> **Tarefa**:
Indique, por favor, se cada afirmação abaixo concorda com o texto sobre a chegada da corte ao Rio, respondendo sim ou não e citando literalmente as palavras do texto que decidem a questão. 1. A Quinta da Boa Vista foi doada para a família imperial em 1808. 2. A praia do Caju existe até hoje. 3. A abertura dos portos manteve a relação comercial exclusiva com a metrópole.

Para o tratamento, enfiava-se numa caixa de madeira perfurada, molhando só partes do corpo. Ele esperava assim evitar o ataque de crustáceos nas águas da praia do Caju, próxima à Quinta da Boa Vista, a residência real.

A praia sumiu com a construção da ponte Rio-Niterói. Já a Quinta, erguida em 1803 por um traficante de negros escravizados e doada para a família imperial em 1808, existe até hoje. Quem quase desapareceu foi o Museu Nacional, abrigado no terreno e parcialmente destruído num incêndio 200 anos após ser fundado pelo rei João.

Com a corte vieram as idiossincrasias de dom João, mas também o aparelho de um Estado soberano: a alta hierarquia civil, religiosa e militar, aristocratas e profissionais liberais, artesãos qualificados, servidores públicos.

A capital ganhou a Biblioteca Real, a Academia Real de Belas Artes, a Imprensa Real e a Academia Militar. A abertura dos portos para nações amigas de Portugal, em 1808, encerrou a relação comercial exclusiva com a metrópole e dinamizou a economia local.

A cidade teve também um upgrade de estradas, iluminação pública e uma administração pública mais estruturada que, segundo Del Priore, “incorporou muitos brasileiros, inclusive afrobrasileiros e afromestiços”.

“A transferência da corte mudou a maneira como as pessoas dos dois lados do Atlântico entendiam a situação do Brasil, que deixou de ser uma colônia”, afirma a historiadora Kirsten Schultz, que no livro “Versalhes Tropical” se debruça sobre a vinda do clã real para os trópicos. “Afinal, um rei não poderia viver em uma colônia porque era um território de status inferior.”

Antes de 1808, a capital tinha ruas apertadas e casas simples, a maioria sem calçamento. Nada digno de uma monarquia. Ao aportar no Rio, o regente foi recebido com ruas cobertas de areia, ervas e flores, conforme narrou o cônego imperial Luiz Gonçalves dos Santos, o Perereca, padre-cronista daqueles tempos.

A cidade estava em festa. Sinos badalaram nas igrejas, fogos de artifício coloriram o céu e um coreto entoou “melodiosas vozes instrumentais como vocais”, segundo Perereca.

> **Dados fornecidos**:
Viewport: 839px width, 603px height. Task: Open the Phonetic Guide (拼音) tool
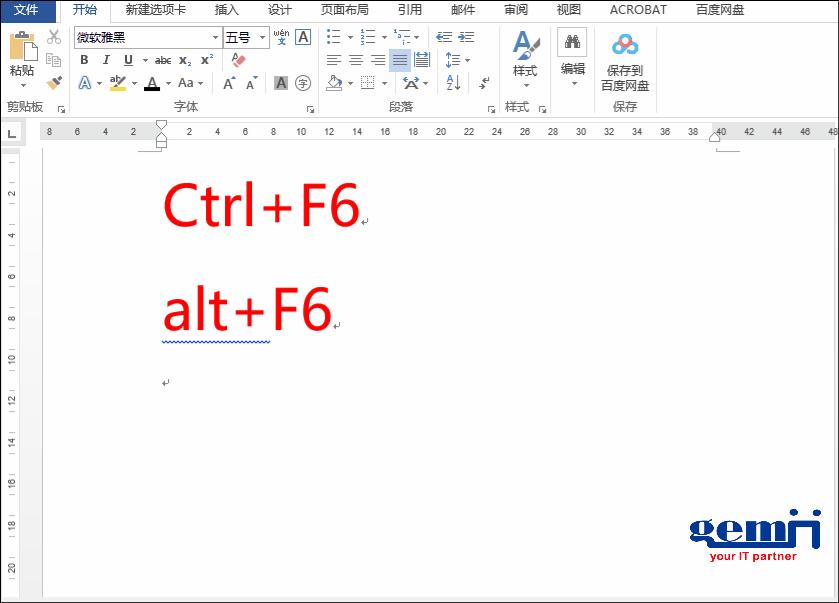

> **Resultado do exercício**:
1. Sim: "doada para a família imperial em 1808"
2. Não: "A praia sumiu com a construção da ponte Rio-Niterói."
3. Não: "encerrou a relação comercial exclusiva com a metrópole"